Political norms regarding foreign interference really mean something over in Central Europe. On Saturday, Austrian chancellor Sebastian Kurz dissolved his coalition government after a video emerged of a far-right coalition leader promising government contracts to a Russian woman who alleged she was the niece of an oligarch close to Vladimir Putin.
In the video, recorded in July 2017, the Russian woman says that she hopes to invest €250 million in Austria; Vice-Chancellor Heinz-Christian Strache then mulls over the ways that the money could help his anti-immigration Freedom Party. Over sushi and energy drinks in Ibiza, Strache also suggests that the woman could help his party win the 2017 election and mentions that he has met with Vladimir Putin’s advisers to discuss “strategic collaboration.” The Russian investor also offered to buy a 50 percent stake in an Austrian newspaper in an attempt to provide favorable coverage for the Freedom Party. Strache resigned less than 24 hours after the video was published by German magazine Der Spiegel.
With the Freedom Party leader busted for courting Russian influence, Chancellor Kurz demanded that President Alexander Van der Bellen call a snap election, which will be held in September. “What is important now, and that is the uppermost requirement, is to ascertain a full explanation of what happened,” Kurz said. “We need all the suspicious facts which have arisen as a result of the video to be verified; that naturally concerns themes of potential abuse of power, to questions of potential criminal concern.”
A party leader finds out that a political ally has been toying with alleged Kremlin-linked assets and disbands the ruling coalition — this hasn’t exactly been the response to Russian intrusion into American politics. Rather, the Republican Party has done all it can to elevate the Trump presidency above the rule of law, and declare “case closed” on any further inquiry into Trump’s Russian connections.
There are a few glaring differences between the Austrian and American political crises, although both show the looming threat of Russia’s attempts to widen political divisions in Western democracies. In Vienna, the government is willing and able to promptly call an election to give voters the opportunity to act on the new information on the Freedom Party.

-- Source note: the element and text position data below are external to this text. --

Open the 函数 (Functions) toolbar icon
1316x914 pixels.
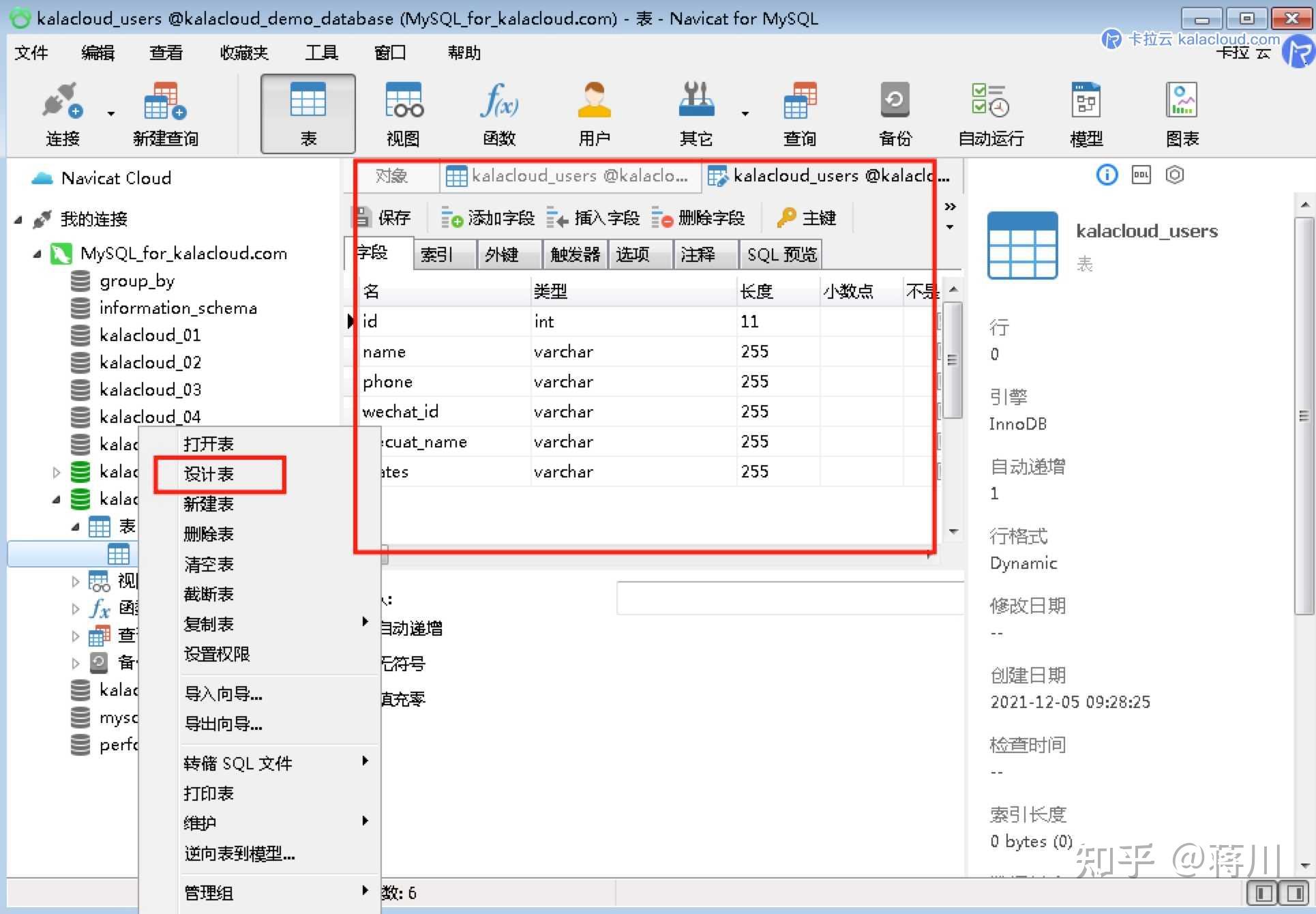[498, 113]
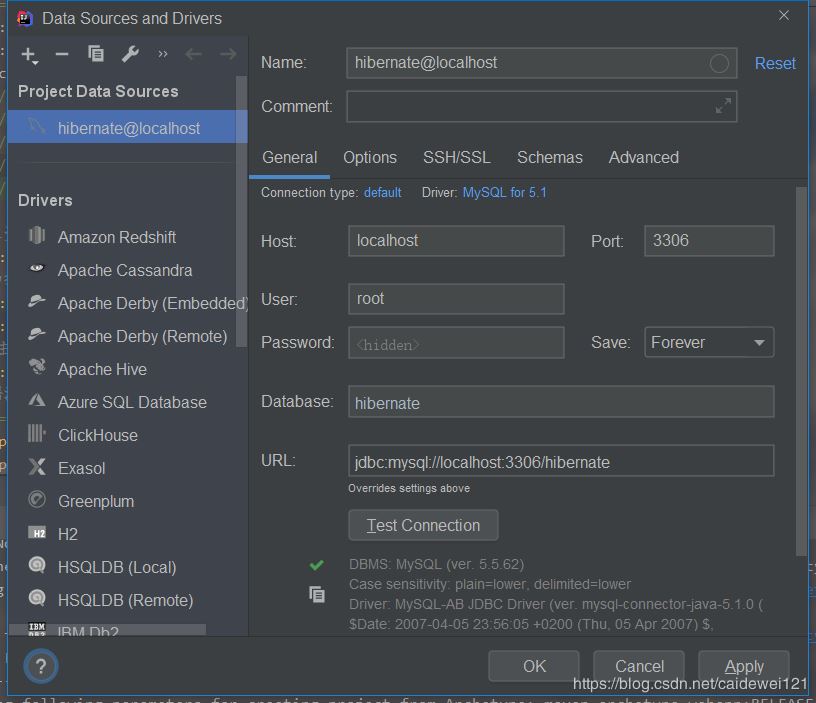Select the ClickHouse driver

pos(98,435)
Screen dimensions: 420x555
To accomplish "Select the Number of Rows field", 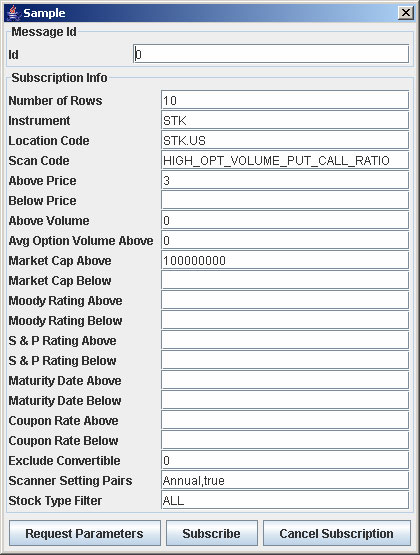I will (285, 100).
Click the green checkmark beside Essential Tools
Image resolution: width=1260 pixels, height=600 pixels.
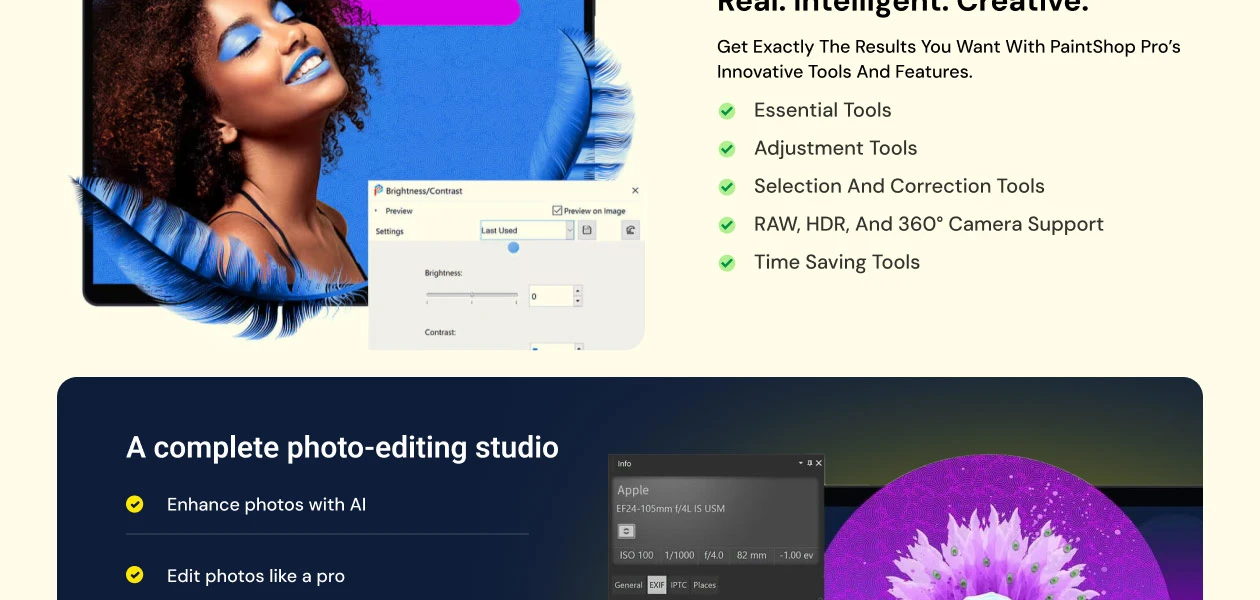click(727, 110)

Also, the parliamentary system means that the link between Kurz’s People’s Party and the Freedom Party is less iron-clad than the president’s hold over the GOP. This creates a little more political distance in which Kurz can act: On Sunday, he said that there “could be criminal liability” for Strache, depending upon the result of a pending investigation.
Another key difference: At the moment, the scandal in Austria is a one-man show, compared to the vast and knotty tangle of Trump-world figures who were shown to be wrapped up with Russian assets — even if these connections didn’t amount to collusion. The decision for Kurz to give up his party’s ruling coalition for this crisis-of-one shows a major break in the operating policy of the People’s Party and the GOP.
If Strache does end up staring down “criminal liability,” it would show the greatest difference between these two case studies in Russian interference. Strache, the leader of his far-right populist party, went directly to the source, unlike President Trump, who relied on a system of middlemen — and sons and lawyers — to pursue his Russian interests. If the house that Trump built has been compared to a crime family, the fall of Heinz-Christian Strache shows why the president cared to act through intermediaries and muddied directives.